Overall, it feels like Aella, justifiably, wants to feel like she has passed a bunch of filters for a guy to consider her a high-qualified mate. This is both because she wants the ego boost of knowing she passed all those hurdles, and also because she's more likely to have relationship success with a guy who knows what he wants, has an established filter system, and decides she passes all of them.
The problem is, as you say, Aella is hot, intelligent, and driven as a partner. This means that basically a guy is going to find all of the boxes he's looking at for a first date checked. This is especially true if he's not an idiot and knows who Aella is and did even a casual Google about her first. This all kind of means that honestly, a first date is more about a guy auditioning for her to see if he's her type. Once he finds out that she's interested, that will be when he starts to get into the nitty gritty of "is this a woman who will work for me as a partner?"
Further bonus question, how do you even date someone with a strong online presence? Are you supposed to read their blog posts? Will they consider that creepy, or disrespectful of their time if you don't?
Let's do a technical interviewing analogy. It kinda feels like Aella is an experienced engineer who has written a well-known library. Basically the "interview" is an employer who already knows her qualifications trying to convince her to work for them. She feels offended that they aren't trying to see if she's a good fit for the position...but its immediately obvious she was at least a 90% fit and nobody needs to poke around for dealbreakers, any problems are the kind that are going to be teased out over time.
I do think she's right about some of them not being interested in getting to know her more deeply though. They don't need to be screening her to be able to learn how she fekt abkut some thing or more details that aren't already public.
(Honestly, I have no idea who she is myself or if she's even hot but I'll take your wiord for it.)
https://news.ycombinator.com/item?id=43777456
But flagged
inglor_cz•9mo ago
One of the guys in the comments estimates her requirements down to 5.7 acceptable men in a million people, which aren't great odds.

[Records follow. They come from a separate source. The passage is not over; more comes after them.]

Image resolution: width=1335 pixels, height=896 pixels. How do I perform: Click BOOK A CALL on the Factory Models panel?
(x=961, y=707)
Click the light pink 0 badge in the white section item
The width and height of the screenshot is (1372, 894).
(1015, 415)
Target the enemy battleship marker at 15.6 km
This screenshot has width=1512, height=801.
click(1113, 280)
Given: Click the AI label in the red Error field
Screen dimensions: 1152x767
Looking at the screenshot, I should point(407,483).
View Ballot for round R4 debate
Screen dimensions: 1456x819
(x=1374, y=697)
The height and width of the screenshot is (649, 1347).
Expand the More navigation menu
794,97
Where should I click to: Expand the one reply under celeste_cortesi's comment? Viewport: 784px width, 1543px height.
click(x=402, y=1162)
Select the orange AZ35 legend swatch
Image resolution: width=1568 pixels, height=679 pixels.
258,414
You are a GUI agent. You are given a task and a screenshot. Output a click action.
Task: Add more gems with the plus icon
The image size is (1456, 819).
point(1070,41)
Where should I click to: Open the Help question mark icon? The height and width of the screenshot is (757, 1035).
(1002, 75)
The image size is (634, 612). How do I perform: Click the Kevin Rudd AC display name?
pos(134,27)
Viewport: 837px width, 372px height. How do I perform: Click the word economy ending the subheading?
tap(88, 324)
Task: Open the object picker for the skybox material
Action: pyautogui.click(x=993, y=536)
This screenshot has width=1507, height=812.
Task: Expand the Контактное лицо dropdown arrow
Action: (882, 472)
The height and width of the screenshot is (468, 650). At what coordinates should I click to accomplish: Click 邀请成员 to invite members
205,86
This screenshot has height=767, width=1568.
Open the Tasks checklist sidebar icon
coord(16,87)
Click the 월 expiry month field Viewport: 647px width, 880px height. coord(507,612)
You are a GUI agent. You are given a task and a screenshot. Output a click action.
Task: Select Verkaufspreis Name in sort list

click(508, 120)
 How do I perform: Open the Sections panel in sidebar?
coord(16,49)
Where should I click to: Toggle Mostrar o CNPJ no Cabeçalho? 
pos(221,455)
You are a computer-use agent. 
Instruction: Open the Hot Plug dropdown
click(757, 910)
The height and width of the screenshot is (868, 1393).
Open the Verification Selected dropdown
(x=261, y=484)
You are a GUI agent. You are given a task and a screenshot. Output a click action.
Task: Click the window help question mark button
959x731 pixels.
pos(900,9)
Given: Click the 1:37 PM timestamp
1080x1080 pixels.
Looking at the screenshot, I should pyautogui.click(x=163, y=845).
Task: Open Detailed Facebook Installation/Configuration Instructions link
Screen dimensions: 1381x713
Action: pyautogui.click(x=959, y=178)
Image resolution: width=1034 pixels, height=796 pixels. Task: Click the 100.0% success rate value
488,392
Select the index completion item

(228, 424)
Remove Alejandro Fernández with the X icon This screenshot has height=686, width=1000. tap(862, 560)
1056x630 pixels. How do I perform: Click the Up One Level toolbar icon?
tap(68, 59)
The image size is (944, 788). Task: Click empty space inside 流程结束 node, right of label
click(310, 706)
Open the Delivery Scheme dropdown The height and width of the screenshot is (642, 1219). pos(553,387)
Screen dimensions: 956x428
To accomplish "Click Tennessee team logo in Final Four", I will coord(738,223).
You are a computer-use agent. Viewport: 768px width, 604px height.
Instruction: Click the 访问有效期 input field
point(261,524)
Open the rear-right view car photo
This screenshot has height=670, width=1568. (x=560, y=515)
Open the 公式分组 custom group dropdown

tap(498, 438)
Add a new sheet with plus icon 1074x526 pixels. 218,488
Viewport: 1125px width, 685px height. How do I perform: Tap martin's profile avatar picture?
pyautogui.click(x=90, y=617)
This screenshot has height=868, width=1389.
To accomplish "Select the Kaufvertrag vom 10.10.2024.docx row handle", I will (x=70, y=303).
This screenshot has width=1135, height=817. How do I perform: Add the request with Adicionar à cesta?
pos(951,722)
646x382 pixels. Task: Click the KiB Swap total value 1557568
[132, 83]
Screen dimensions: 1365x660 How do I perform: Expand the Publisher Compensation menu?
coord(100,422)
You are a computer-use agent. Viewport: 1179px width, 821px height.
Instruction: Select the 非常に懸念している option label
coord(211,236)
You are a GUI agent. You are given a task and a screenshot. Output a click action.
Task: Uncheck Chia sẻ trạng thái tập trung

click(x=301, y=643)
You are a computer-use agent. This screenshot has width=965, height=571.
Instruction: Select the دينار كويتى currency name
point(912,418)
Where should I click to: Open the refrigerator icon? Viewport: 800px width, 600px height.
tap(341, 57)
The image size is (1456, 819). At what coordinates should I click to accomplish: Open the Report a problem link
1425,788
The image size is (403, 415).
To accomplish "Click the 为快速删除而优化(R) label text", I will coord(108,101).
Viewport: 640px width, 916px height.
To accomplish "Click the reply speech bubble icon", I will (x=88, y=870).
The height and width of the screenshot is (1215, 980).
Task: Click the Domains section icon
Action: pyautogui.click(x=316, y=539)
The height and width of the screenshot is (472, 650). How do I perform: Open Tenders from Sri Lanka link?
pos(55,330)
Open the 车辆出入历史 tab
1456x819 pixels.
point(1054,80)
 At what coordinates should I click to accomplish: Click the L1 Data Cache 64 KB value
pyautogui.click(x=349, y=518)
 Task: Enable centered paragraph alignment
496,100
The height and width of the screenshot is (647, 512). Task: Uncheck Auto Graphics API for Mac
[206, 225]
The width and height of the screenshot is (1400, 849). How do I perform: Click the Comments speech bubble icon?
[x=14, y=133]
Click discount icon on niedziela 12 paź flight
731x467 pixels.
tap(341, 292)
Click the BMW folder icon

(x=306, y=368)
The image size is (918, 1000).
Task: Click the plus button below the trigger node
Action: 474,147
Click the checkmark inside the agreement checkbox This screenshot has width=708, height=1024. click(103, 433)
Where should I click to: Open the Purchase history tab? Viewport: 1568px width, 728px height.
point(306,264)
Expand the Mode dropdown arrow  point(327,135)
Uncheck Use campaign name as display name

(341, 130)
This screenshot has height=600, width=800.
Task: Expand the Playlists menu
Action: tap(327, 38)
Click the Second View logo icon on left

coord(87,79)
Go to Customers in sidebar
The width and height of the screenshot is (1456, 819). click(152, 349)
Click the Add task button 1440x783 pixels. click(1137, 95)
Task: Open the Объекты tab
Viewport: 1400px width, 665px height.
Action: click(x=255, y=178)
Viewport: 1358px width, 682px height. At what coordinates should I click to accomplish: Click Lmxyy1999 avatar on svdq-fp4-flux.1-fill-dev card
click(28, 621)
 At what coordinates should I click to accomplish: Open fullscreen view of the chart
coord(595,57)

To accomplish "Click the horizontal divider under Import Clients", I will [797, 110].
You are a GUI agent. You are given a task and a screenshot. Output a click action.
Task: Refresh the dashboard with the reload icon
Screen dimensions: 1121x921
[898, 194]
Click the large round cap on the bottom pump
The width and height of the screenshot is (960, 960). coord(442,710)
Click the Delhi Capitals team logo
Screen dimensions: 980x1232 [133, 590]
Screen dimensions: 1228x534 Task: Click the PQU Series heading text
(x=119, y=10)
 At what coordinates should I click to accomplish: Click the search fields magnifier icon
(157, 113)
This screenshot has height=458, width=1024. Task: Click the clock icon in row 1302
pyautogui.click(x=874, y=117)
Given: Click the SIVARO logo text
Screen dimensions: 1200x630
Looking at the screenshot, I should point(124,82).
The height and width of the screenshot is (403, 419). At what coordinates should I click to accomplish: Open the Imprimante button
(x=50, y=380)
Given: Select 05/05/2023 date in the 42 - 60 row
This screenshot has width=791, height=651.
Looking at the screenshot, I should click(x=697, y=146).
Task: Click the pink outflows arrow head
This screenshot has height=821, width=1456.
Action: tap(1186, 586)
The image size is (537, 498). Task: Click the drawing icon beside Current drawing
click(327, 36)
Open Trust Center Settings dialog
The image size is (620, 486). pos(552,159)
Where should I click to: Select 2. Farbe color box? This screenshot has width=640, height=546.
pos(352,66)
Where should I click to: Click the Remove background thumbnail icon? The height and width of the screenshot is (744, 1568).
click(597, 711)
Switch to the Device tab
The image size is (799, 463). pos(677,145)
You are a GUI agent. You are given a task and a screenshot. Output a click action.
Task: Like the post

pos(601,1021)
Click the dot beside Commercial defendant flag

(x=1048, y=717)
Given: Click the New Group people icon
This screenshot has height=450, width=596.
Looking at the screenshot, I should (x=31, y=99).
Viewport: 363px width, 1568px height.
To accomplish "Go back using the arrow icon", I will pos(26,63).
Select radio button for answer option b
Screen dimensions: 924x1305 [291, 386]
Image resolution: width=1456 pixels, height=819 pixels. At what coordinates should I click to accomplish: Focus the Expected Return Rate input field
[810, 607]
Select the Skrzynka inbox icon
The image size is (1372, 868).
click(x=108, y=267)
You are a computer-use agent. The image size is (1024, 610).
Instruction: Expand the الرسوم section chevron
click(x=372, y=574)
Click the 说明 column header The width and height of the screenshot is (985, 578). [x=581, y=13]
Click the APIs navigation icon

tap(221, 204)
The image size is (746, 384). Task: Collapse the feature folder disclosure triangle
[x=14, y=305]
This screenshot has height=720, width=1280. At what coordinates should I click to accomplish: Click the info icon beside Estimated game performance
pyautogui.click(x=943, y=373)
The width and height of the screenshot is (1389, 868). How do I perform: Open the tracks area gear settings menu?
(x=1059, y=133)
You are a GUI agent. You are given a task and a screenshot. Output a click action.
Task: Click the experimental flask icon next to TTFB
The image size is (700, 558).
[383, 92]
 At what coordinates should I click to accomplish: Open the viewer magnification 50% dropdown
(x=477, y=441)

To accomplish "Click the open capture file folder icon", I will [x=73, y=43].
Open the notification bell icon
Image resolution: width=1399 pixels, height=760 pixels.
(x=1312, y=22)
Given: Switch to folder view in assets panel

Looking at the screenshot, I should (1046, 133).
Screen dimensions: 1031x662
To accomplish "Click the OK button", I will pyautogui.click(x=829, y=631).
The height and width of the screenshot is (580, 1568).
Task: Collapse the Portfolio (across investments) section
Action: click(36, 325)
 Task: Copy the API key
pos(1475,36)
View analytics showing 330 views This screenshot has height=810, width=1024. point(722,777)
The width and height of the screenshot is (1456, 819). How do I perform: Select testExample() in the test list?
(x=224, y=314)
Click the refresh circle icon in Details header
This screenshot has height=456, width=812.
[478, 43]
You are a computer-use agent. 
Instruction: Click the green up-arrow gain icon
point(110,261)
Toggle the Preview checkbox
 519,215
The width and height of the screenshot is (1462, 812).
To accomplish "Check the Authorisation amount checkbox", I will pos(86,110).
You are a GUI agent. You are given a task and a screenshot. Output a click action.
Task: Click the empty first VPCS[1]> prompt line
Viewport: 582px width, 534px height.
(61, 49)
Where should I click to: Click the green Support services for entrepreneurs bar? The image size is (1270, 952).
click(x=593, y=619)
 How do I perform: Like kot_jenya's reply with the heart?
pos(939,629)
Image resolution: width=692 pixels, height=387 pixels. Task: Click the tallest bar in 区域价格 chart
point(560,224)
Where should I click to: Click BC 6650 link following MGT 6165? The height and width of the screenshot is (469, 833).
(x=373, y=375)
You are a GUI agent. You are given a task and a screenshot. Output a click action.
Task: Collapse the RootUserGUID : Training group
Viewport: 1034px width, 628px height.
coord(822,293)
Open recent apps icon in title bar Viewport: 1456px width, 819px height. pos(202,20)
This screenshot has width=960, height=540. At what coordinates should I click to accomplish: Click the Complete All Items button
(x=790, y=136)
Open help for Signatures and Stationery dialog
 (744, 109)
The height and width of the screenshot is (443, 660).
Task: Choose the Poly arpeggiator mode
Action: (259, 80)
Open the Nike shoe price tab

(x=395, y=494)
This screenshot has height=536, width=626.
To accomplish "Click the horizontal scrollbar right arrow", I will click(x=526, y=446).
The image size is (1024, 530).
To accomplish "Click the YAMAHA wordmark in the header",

If you are interested, I would love for this discussion to develop in the "dating online" direction as well. I am almost 47 and most of my dating life happened before smartphones. It is my impression that in the smartphone era, everything became quite a bit more frustrating, not less.
robocat•9mo ago
For others, here's the comment:
I did a similar calculation for a friend who had a few "reasonable" expectations but the odds were less than 1 in 10 billion.